OBN
- Country: Bosnia and Herzegovina
- Broadcast area: Worldwide via Satellite
- Network: Broadcast Television Network

Ownership
- Owner: Ivan Ćaleta

History
- Launched: 23 July 1996

Links
- Website: www.obn.ba

= OBN (TV channel) =

OBN (Open Broadcast Network) is a local television network broadcasting a TV channel in Bosnia and Herzegovina. The station is headquartered in the Pofalići neighborhood in Sarajevo.

OBN was founded in 1996 as the Open Broadcast Network by the Office of the High Representative and the European Union. It was oriented towards general news, and the international owners invested the equivalent of $20 million to contribute to OBN's development as a neutral television channel.

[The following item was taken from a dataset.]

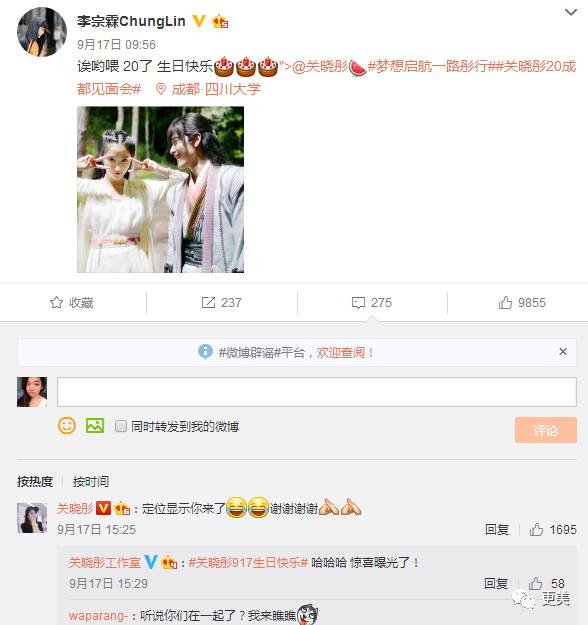Open the attached costume photo thumbnail
Image resolution: width=588 pixels, height=625 pixels.
(x=160, y=189)
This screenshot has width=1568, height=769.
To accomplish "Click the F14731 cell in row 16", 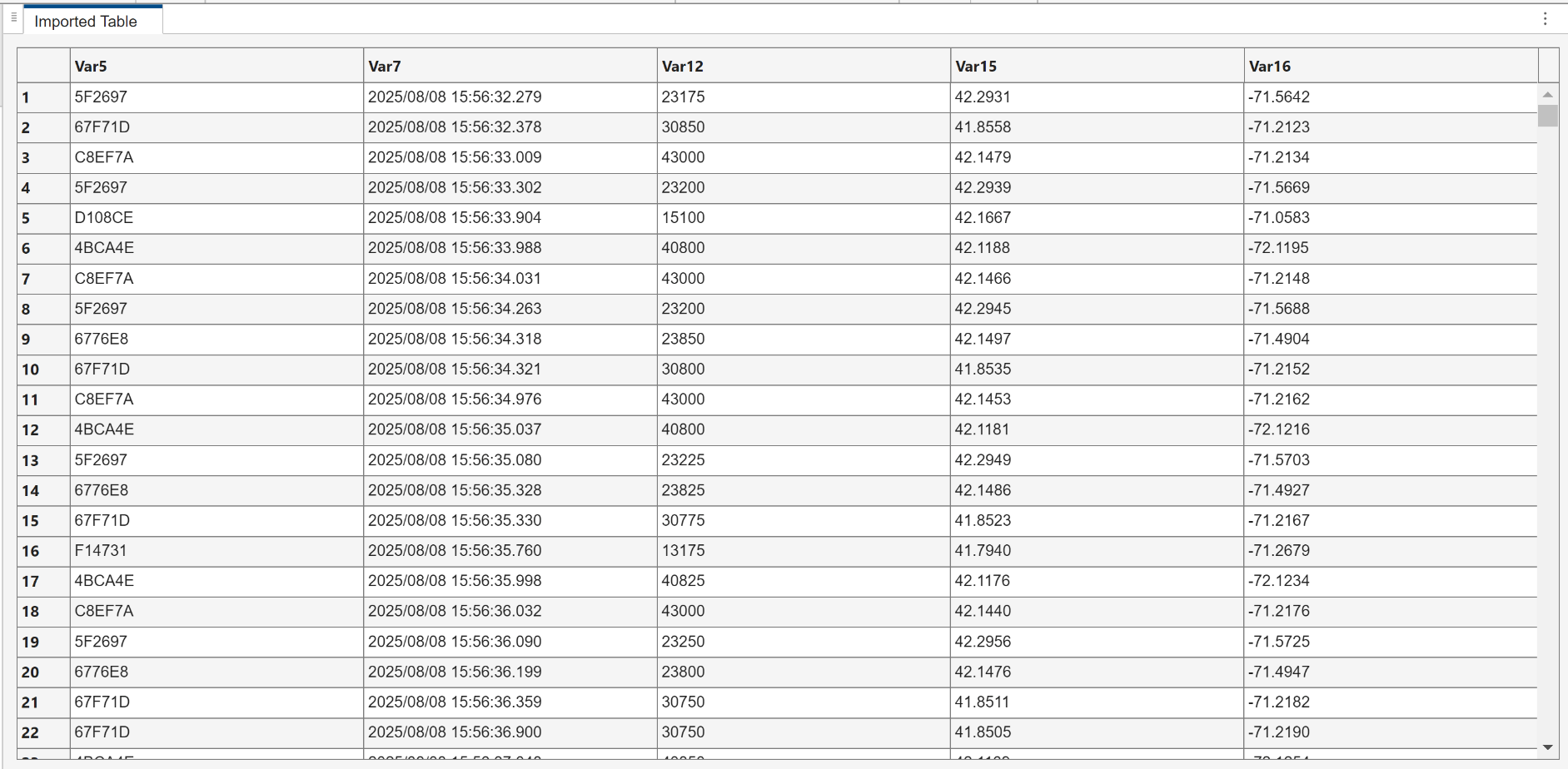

The station came under private ownership in 2000, when it was acquired by Ivan Ćaleta, a Croatian entrepreneur and former owner of Nova TV. Later, AMC Networks International bought an 85% stake in the television. Ćaleta bought the share back from AMC Networks in November 2019, making him the sole owner of the channel once again.

==Programmes==

=== Telenovelas / Series since October 2019===

| Original name | Bosnian translation | Origin |
| Elif | Elif | Turkey |
| Yaralı Kuşlar | Ranjene ptice |
| Cennet'in Gözyaşları | Dženet |
| Dila Hanım | Dila |
| Öyle Bir Geçer Zaman Ki | Ali |
| Kuzey Güney | Dolina suza |
| Kınalı Kar | Nazar |
| Bütün Çocuklarım | Sva moja djeca |
| Nemoj da zvocaš | Nemoj da zvocaš | Serbia |
| Shakti - Astitva Ke Ehsaas Ki | Sestre | India |

==Branding==
Ever since the start of the channel in 1996, there have been four different logos used for OBN. The first logo of the channel was used from 1996 to 1999, the second logo from 1999 to 2005, the third logo from 2005 to 2008, and the current logo from 2008 onwards.